Saif Rajab

Personal information
- Full name: Saif Rashad Mohamed Rajab
- Date of birth: 31 October 2004 (age 21)
- Place of birth: Jeddah, Saudi Arabia
- Height: 1.78 m (5 ft 10 in)
- Position: Winger

Team information
- Current team: Al-Taawoun
- Number: 74

Youth career
- 0000–2022: Al-Ahli
- 2022–2023: Jeddah

Senior career*
- Years: Team / Apps / (Gls)
- 2023–2024: Jeddah / 4 / (0)
- 2024–2026: Al-Qadsiah / 15 / (0)
- 2026–: Al-Taawoun / 0 / (0)

International career
- 2025–: Saudi Arabia U23 / 2 / (0)

= Saif Rajab =

Saudi Arabian footballer (born 2004)

Saif Rajab (سيف رجب; born 31 October 2004) is a Saudi Arabian professional football player who plays as a Winger for Al-Taawoun and the Saudi Arabia U23.

==Club career==
Saif Rajab started his career at the youth academy of Al-Ahli.
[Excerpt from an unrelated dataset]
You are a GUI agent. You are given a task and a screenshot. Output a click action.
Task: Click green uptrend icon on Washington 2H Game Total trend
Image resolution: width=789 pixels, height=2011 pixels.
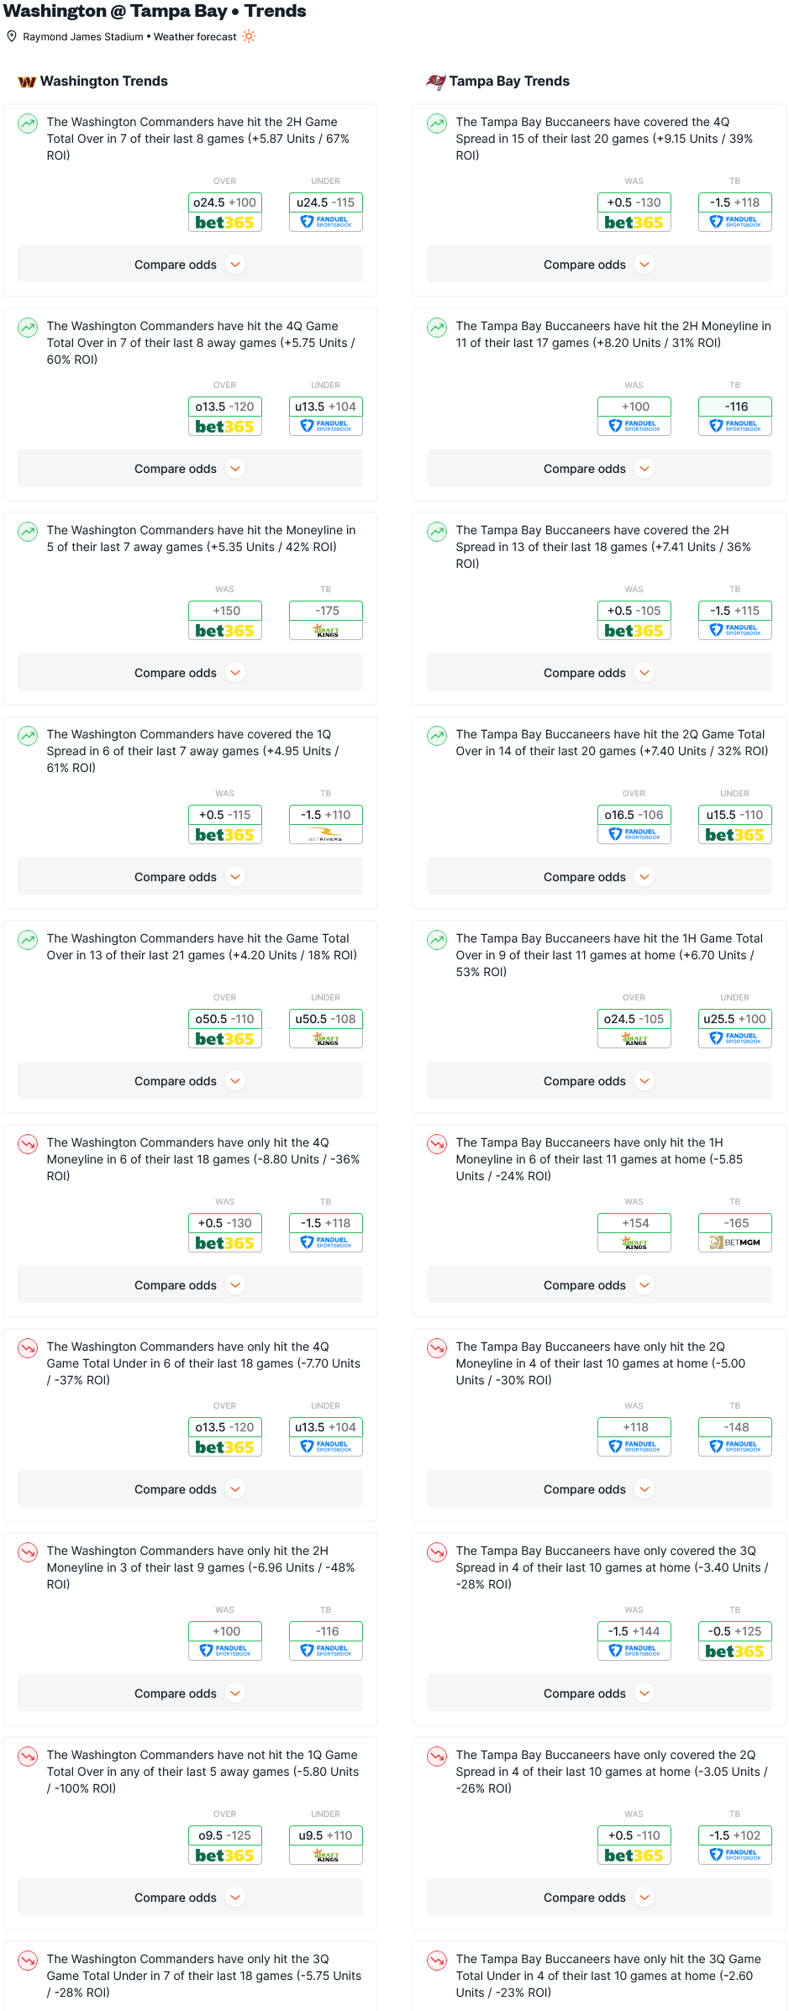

On 1 July 2022, Said Rajab joined the youth teams of Jeddah. On 5 February 2024, Saif Rajab joined Al-Qadsiah. On 29 August 2024, renewed his contract with club for five-years. On 3 February 2026, Rajab joined Al-Taawoun.

==International career==
He was called up to the Saudi Arabia U23 to participate in 2025 Maurice Revello Tournament.